List of tasks:
1/ In the Ruby post, what result does the code give for the string "Amdh#34HB!x"?
2/ Carry on the Ruby post from the point where it stops.

Ruby Parsing an array of string - ruby-on-rails

This is a simple code to parse a simple string in ruby
str = "Amdh#34HB!x"
length = str.length
upper = str.scan(/[A-Z]/).count #count upper chars
lower = str.scan(/[a-z]/).count #count lower chars
digit = str.scan(/[0-9]/).count #count digits
special = str.scan(/[^a-z0-9]/i).count #count special chars
result = "Length : " + length.to_s + " Upper : " + upper.to_s + " Lower : " + lower.to_s + " Digit : " + digit .to_s + " Special : " + special.to_s
The result is given as "Length : 11 Upper : 3 Lower : 4 Digit : 2 Special : 2"
I want to do the same things to an array of strings
array = ["Amdh#34HB!x", "AzErtY45", "#1A3bhk2"]
and so I can know the details like above of each element of the array
Example :
array[0] = "Length : 11 Upper : 3 Lower : 4 Digit : 2 Special : 2"
array[1] = "Length : 8 Upper : 3 Lower : 3 Digit : 2 Special : 0"
array[2] = "Length : 8 Upper : 1 Lower : 3 Digit : 3 Special : 1"
....

(Rows of pointing data)
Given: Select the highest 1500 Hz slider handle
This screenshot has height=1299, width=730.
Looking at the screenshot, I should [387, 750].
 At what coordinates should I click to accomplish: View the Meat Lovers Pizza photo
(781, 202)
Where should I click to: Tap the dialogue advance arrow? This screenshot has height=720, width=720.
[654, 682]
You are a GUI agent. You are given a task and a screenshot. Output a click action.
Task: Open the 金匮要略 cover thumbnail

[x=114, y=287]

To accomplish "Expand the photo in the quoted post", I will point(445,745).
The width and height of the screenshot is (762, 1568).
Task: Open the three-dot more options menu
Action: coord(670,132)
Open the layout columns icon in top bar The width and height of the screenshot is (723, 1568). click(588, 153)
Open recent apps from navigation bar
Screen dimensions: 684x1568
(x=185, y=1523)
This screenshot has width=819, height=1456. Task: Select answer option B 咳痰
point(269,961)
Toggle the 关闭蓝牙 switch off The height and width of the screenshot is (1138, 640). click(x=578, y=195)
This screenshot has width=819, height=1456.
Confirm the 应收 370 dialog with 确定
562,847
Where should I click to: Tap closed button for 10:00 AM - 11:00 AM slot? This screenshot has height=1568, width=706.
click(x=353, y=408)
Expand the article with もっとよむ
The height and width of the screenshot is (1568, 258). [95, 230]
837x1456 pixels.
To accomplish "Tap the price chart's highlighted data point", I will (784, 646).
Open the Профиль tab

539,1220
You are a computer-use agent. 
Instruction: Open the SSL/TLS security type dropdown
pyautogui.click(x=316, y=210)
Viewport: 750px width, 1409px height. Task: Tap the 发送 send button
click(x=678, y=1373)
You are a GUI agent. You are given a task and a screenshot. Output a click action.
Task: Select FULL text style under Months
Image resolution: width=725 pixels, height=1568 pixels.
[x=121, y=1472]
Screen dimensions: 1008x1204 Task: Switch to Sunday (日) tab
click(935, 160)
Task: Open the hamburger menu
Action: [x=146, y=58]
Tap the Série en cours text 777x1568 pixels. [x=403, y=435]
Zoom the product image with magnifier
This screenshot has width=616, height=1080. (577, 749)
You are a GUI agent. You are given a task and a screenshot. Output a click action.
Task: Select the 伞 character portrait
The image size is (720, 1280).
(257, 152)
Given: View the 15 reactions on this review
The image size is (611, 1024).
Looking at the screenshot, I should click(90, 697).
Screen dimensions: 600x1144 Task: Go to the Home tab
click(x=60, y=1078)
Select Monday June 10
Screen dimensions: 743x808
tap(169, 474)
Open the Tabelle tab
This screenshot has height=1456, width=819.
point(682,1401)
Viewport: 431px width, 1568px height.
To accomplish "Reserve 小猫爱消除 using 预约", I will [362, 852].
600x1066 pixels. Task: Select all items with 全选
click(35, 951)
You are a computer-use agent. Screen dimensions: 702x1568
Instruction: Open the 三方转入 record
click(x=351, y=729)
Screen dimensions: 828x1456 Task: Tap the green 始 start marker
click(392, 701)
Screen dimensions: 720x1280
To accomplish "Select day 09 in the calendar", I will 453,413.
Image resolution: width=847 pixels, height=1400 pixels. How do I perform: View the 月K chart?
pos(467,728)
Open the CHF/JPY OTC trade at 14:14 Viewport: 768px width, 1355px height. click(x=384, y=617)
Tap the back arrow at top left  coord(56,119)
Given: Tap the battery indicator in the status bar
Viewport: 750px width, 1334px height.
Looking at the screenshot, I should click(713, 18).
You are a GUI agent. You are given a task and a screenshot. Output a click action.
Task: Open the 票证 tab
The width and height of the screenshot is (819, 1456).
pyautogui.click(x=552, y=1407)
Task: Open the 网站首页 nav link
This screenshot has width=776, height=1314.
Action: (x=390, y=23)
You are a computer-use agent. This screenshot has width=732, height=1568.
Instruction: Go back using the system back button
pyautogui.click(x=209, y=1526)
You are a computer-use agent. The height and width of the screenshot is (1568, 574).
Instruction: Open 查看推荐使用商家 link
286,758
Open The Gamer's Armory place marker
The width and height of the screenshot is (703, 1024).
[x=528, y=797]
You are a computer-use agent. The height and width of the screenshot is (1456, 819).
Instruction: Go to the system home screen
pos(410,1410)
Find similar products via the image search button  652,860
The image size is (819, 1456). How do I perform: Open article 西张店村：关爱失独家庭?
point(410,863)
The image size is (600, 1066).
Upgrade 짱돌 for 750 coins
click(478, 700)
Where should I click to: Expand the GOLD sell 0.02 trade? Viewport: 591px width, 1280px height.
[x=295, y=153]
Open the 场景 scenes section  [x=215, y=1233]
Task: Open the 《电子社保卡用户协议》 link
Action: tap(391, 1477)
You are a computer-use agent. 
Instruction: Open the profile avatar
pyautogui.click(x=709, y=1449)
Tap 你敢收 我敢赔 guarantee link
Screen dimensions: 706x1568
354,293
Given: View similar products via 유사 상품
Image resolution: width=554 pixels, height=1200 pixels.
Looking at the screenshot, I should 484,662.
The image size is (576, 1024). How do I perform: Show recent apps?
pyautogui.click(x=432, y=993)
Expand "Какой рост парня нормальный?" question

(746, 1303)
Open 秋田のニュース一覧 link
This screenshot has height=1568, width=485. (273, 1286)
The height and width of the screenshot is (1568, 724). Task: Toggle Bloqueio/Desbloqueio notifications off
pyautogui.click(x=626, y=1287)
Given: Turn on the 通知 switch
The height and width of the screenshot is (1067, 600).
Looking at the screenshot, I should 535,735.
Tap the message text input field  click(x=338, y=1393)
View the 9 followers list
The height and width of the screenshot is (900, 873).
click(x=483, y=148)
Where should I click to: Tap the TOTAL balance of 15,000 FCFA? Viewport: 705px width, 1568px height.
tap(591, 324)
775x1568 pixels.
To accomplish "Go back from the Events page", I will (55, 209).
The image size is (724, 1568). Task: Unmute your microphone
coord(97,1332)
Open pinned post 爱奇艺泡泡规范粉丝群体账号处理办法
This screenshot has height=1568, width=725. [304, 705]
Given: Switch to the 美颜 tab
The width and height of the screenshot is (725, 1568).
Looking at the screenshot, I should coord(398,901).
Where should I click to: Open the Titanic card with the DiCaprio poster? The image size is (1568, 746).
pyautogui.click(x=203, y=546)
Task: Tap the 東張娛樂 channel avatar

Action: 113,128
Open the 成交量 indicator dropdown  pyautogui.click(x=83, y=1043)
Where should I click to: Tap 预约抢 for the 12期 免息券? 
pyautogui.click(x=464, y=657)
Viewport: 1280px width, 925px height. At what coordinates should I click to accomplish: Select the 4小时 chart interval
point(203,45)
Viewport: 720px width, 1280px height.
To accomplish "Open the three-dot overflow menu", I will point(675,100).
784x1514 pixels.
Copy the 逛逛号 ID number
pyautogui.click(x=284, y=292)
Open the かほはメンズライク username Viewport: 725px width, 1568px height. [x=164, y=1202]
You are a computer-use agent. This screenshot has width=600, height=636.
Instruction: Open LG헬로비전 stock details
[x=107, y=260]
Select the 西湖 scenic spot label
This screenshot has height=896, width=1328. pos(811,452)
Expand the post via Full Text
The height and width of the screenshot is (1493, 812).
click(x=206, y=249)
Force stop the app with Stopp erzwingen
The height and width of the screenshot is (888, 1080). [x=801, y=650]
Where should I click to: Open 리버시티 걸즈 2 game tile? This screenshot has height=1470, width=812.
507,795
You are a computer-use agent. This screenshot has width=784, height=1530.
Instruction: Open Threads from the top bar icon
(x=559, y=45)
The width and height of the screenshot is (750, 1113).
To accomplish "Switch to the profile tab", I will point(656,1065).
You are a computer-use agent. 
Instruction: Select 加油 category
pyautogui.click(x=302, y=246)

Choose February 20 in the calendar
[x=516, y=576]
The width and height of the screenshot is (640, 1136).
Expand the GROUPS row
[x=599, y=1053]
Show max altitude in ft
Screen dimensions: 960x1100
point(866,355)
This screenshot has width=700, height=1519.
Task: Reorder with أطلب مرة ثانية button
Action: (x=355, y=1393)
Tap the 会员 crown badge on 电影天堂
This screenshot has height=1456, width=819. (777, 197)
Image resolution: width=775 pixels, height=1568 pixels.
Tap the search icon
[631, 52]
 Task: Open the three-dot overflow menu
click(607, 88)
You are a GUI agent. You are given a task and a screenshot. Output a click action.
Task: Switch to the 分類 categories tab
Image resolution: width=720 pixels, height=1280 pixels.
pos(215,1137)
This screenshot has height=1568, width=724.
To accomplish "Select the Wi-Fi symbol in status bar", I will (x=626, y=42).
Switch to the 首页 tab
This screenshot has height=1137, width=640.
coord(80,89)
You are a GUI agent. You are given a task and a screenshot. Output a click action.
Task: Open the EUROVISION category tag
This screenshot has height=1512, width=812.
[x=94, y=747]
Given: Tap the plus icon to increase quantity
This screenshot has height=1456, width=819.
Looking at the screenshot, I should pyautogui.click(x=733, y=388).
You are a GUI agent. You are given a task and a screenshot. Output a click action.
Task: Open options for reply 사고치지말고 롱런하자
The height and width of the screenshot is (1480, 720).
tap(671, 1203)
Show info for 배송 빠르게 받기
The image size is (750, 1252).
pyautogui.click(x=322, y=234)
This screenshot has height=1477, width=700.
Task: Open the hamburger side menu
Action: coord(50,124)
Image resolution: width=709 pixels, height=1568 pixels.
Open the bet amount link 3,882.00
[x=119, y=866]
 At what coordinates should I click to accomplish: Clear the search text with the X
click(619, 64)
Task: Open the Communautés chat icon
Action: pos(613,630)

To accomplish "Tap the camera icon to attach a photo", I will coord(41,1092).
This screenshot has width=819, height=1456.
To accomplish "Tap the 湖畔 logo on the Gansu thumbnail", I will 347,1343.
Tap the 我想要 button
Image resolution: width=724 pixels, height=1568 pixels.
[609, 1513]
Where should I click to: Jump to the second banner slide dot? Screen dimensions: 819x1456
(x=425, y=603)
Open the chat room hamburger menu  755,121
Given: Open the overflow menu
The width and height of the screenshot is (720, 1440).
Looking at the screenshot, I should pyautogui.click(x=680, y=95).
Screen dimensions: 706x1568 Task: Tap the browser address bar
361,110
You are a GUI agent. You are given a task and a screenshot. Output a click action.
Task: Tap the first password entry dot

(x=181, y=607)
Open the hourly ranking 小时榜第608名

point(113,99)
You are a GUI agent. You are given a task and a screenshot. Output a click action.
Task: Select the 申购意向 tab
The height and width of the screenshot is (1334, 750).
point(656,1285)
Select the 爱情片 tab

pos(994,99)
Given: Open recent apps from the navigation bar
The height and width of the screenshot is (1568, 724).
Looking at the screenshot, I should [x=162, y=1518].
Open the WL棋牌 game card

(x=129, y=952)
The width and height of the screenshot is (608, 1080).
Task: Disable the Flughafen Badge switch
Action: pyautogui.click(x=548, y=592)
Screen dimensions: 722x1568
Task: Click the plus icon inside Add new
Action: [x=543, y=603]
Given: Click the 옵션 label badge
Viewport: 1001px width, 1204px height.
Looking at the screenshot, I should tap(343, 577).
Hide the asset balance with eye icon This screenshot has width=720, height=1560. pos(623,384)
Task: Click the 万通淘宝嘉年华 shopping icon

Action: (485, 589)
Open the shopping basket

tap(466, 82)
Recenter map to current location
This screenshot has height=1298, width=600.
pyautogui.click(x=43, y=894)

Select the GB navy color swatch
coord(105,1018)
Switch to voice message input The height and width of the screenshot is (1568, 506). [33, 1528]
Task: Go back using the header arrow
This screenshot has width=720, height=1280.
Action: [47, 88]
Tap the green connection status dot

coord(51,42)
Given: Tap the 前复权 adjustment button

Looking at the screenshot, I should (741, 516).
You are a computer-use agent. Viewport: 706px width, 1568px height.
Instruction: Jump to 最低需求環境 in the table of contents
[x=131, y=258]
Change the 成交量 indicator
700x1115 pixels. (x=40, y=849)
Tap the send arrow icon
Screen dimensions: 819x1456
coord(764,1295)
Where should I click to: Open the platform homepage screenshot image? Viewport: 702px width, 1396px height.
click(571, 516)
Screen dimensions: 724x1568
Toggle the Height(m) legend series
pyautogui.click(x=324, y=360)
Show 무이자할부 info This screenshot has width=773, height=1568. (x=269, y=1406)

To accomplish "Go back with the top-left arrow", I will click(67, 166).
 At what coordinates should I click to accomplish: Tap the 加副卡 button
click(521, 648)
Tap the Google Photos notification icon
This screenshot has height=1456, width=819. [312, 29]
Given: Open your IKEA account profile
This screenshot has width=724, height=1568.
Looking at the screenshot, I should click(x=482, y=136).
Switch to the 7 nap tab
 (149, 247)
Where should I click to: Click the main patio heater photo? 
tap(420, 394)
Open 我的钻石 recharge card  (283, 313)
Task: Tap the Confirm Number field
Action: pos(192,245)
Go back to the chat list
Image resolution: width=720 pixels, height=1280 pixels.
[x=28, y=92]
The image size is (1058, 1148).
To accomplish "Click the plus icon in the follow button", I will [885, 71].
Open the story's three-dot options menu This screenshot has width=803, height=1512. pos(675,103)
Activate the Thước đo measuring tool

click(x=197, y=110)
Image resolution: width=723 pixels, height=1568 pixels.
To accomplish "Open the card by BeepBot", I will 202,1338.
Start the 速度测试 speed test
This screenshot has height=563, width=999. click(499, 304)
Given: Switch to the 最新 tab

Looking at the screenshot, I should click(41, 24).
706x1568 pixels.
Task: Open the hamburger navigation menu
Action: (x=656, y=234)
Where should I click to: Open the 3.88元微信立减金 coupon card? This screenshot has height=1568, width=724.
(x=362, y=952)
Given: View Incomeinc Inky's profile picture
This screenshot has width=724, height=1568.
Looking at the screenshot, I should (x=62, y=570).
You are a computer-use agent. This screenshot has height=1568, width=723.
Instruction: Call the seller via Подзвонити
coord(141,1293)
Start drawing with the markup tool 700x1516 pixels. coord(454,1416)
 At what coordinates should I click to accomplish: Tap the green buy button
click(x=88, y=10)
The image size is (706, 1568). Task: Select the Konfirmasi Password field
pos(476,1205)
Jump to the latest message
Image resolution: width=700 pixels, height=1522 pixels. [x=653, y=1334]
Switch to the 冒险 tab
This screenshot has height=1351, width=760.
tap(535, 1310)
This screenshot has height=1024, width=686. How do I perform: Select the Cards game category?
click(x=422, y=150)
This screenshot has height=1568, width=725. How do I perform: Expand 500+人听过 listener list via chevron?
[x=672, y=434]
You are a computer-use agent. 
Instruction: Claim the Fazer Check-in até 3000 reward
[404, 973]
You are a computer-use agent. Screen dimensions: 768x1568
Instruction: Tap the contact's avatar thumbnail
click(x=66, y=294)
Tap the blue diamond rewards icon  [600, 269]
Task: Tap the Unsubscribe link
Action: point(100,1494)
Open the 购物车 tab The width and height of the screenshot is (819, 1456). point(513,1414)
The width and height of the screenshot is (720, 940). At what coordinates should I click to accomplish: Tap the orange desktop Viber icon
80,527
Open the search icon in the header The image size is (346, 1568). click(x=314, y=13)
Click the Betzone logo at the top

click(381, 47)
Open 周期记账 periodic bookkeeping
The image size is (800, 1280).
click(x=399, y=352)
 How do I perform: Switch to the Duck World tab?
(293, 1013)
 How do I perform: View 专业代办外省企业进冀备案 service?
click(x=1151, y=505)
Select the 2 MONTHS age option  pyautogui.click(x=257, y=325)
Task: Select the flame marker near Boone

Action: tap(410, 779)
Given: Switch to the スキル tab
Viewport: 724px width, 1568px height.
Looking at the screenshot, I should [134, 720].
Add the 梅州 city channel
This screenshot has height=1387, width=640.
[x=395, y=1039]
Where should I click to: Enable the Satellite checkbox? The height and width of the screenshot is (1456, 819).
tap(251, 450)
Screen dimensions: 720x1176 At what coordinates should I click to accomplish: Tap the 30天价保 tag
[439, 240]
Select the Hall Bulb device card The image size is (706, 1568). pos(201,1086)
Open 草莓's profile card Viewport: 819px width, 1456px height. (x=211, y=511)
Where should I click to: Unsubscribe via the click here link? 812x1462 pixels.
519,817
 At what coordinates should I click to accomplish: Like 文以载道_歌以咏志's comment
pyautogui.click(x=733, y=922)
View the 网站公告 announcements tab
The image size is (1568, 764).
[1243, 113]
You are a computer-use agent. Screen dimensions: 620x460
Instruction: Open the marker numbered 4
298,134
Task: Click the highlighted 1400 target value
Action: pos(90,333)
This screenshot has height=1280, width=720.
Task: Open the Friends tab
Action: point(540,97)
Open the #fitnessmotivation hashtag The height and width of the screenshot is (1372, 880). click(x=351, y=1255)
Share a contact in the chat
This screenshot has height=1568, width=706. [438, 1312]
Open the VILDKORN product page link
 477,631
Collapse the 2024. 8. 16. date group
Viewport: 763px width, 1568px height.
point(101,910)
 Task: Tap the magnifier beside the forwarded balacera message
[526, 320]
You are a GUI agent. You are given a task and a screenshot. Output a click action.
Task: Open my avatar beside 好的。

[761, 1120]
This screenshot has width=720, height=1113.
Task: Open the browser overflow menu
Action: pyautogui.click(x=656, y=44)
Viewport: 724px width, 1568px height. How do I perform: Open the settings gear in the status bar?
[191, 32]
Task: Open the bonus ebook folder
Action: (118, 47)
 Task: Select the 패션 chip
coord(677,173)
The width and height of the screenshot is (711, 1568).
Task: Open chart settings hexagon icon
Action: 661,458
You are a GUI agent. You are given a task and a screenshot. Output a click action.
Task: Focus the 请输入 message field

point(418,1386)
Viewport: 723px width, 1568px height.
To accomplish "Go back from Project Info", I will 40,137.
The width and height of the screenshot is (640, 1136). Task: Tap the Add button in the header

Answers to each task:
1/ "Length : 11 Upper : 3 Lower : 4 Digit : 2 Special : 2"

2/
I know the answer seems simple by using each method but didn't find the right way to do it.
The code above is not optimised, if there is any better suggestion, you are welcome!

You need only make a single pass through the string to obtain the needed counts.
def obtain_counts(str)
str.each_char.with_object(Hash.new(0)) do |c,h|
h[case(c)
when /[[:upper:]]/ then :upper
when /[[:lower:]]/ then :lower
when /[[:digit:]]/ then :digit
else :special
end] += 1
end
end
def construct_array(arr)
arr.map! { |str|
"Length : #{str.length} Upper : %d Lower : %d Digit : %d Special : %d" %
obtain_counts(str).values_at(:upper, :lower, :digit, :special) }
end
array = ["Amdh#34HB!x", "AzErtY45", "#1A3bhk2"]
construct_array(array)
#=> ["Length : 11 Upper : 3 Lower : 4 Digit : 2 Special : 2",
# "Length : 8 Upper : 3 Lower : 3 Digit : 2 Special : 0",
# "Length : 8 Upper : 1 Lower : 3 Digit : 3 Special : 1"]
array
#=> ["Length : 11 Upper : 3 Lower : 4 Digit : 2 Special : 2",
# "Length : 8 Upper : 3 Lower : 3 Digit : 2 Special : 0",
# "Length : 8 Upper : 1 Lower : 3 Digit : 3 Special : 1"]
Note that
["Amdh#34HB!x", "AzErtY45", "#1A3bhk2"].map { |str| obtain_counts(str) }
#=> [{:upper=>3, :lower=>4, :special=>2, :digit=>2},
# {:upper=>3, :lower=>3, :digit=>2},
# {:special=>1, :digit=>3, :upper=>1, :lower=>3}]
Notice that the second hash in this array has no key :special (because the second string contained no special characters). That explains why, in obtain_counts, we need Hash.new(0) (empty hash with default 0), rather than simply {}.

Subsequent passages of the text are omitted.